Economia

MPF-AM quer condenação de frigorífico que vende carde de origem ilegal

O Ministério Público Federal no Amazonas (MPF/AM) entrou com ação civil pública na Justiça Federal contra o frigorífico Manaus Frig, que comercializava carne oriunda de fazendas com áreas embargadas pelo Instituto Brasileiro do Meio Ambiente e dos Recursos Naturais Renováveis (Ibama) por irregularidades ambientais e sem nenhum tipo de licenciamento ambiental. O frigorífico está localizado no município de Iranduba (a 25 quilômetros de Manaus).

Investigações do MPF apontaram que o Manaus Frig comercializou, entre os anos de 2014 e 2015, 366 bovinos provenientes de fazendas com áreas embargadas localizadas nos municípios de Nhamundá, Apuí e Novo Aripuanã. O MPF destaca que o frigorífico vem contribuindo para o desmatamento da Floresta Amazônica e para a degradação do meio ambiente em geral, já que as fazendas que tiveram áreas embargadas pelo Ibama apresentam degradação ou outra ilegalidade ambiental associada à abertura irregular de pastagens, atentando, assim, contra os princípios constitucionais e compromissos internacionais.

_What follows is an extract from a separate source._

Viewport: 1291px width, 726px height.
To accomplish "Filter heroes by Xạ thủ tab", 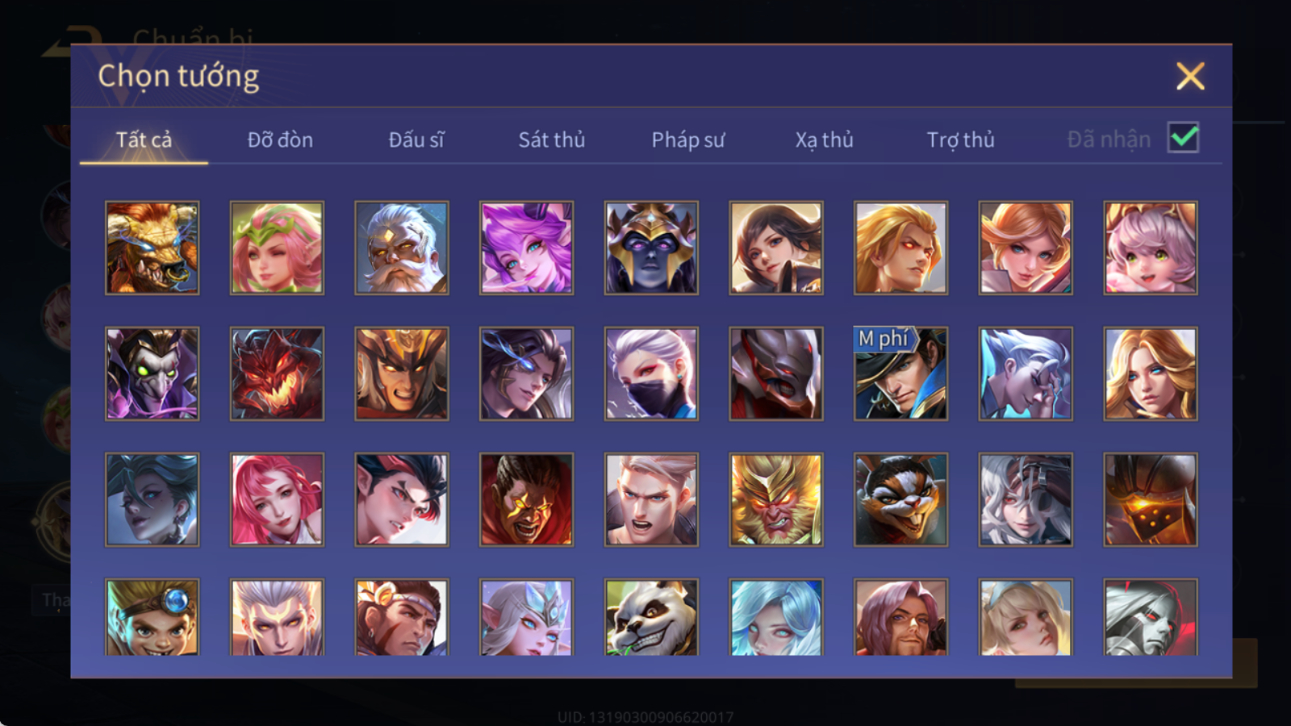I will coord(824,140).
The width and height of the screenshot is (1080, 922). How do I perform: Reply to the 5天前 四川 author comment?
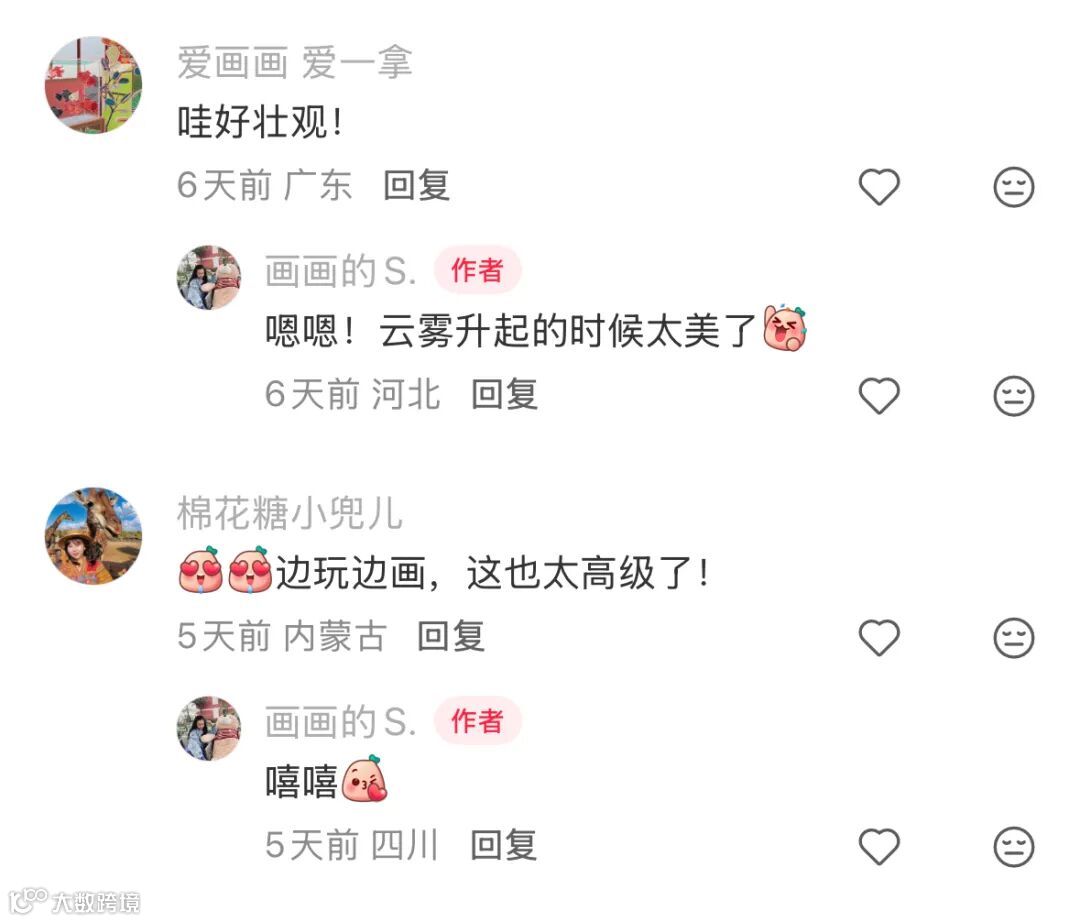(503, 845)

De acordo com o artigo 54 do Decreto nº 6.514/08 – que pune como infração ambiental o comércio realizado pelo Manaus Frig –, quem adquire, intermedeia, transporta ou comercializa produto ou subproduto de origem animal ou vegetal produzido em área objeto de embargo deve pagar uma multa de R$ 500 por quilograma de produto bovino oriundo de fazendas com áreas embargadas. A competência para aplicação da multa prevista no decreto é do próprio Ibama.

Tentativas de acordo – Em 2009, o MPF/AM instaurou um inquérito civil público para investigar as relações econômicas, comerciais e de consumo entre todos os elos da cadeia produtiva das atividades que promovem o desmatamento da Floresta Amazônica no Estado do Amazonas, como a pecuária, a exploração madeireira, a agricultura de soja e outras monoculturas.

Como parte deste procedimento, a instituição vem realizando reuniões com representantes do setor de frigoríficos, a fim de que todos os seus integrantes possam regularizar suas atividades e passem a adotar padrões de responsabilidade socioambiental em suas cadeias de comercialização de produto bovino, exigindo licenciamento ambiental das fazendas que lhes fornecem carne e deixando de comprar produtos daquelas que tenham áreas desmatadas constantes na lista de embargo do Ibama ou que tenham sido demandadas pelo Ministério Público – civil ou criminalmente – em razão da prática de desmatamentos ilegais ou da exploração do trabalho análogo ao de escravo.

O MPF celebrou acordos com os maiores frigoríficos do estado do Amazonas a partir dos diálogos produzidos nessa atuação. Assim como os demais frigoríficos, o Manaus Frig teve oportunidade para aderir ao acordo proposto pelo MPF, que prevê a regularização e cumprimento da legislação de forma gradativa, mas não firmou o termo de ajustamento de conduta.